As Futrell notes, “I think the approach of analyzing the data in a rigorous way is more important than whatever conclusion we’ve come to about Pirahã recursion.” Futrell also suggests that “the right way to think about universalism is not in terms of all languages [containing] X or Y, but rather that there’s some probability distribution over all the properties languages can have.”

Other scholars say it is good to have more data available. Tom Wasow, a professor emeritus of linguistics at Stanford University, who has seen the paper, calls it a “careful, systematic” examination of the corpus, adding: “Probably the most important contribution of the paper is making the corpus publicly available, so that investigators can check for themselves whether they see anything that looks like recursion.”

Still, Wasow, who taught Futrell when Futrell was an undergraduate, suggests that even resolving the matter of whether or not Pirahã contains recursion would not negate certain claims about the global affinities of human languages.

“Suppose one, or even a few dozen, of the thousands of languages in the world lack recursion,” Wasow states. “Should linguists therefore conclude that recursion is not a general property of language?  I don't think so.” By analogy, Wasow adds, “When biologists discovered the platypus, they did not abandon the generalization that mammals give live birth to their offspring; rather they recognized that it is a characteristic of almost all species of mammals.”

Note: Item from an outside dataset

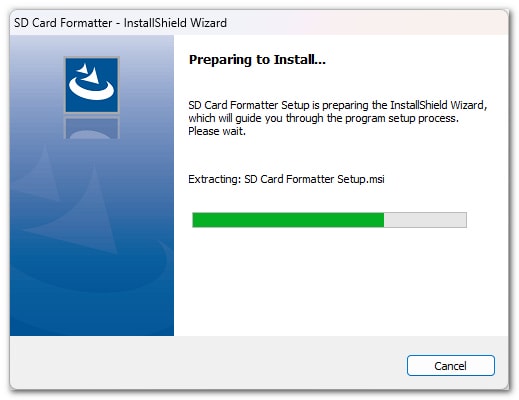Click the "Preparing to Install..." heading
Viewport: 519px width, 400px height.
coord(257,60)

David Pesetsky, the Ferrari P. Ward Professor of Modern Languages and Linguistics at MIT, and head of the MIT Department of Linguistics and Philosophy, has previously published articles criticizing Everett’s findings, and believes an alternate analytical approach will be needed to reach any conclusions about the structure of Pirahã.

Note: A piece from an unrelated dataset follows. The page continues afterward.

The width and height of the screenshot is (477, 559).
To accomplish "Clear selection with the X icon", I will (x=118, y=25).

Regarding recursion specifically, for instance, Pesetsky notes that a graduate student at the University of British Columbia, Raiane Salles, has conducted recent fieldwork among the Pirahã unearthing potential evidence of “possessor recursion” — which creates phrases that could expand infinitely, such as “the foreigner’s parent’s dog” and “Migixoi’s husband’s mother’s clothes.”

While the current paper has not changed Pesetsky’s position, he notes that he does appreciate having a corpus of Pirahã made public.

Gibson says he is willing to see the scholarly debate unfold, based on access to the larger data set: “Let’s get everything out there, and we can all talk about it.”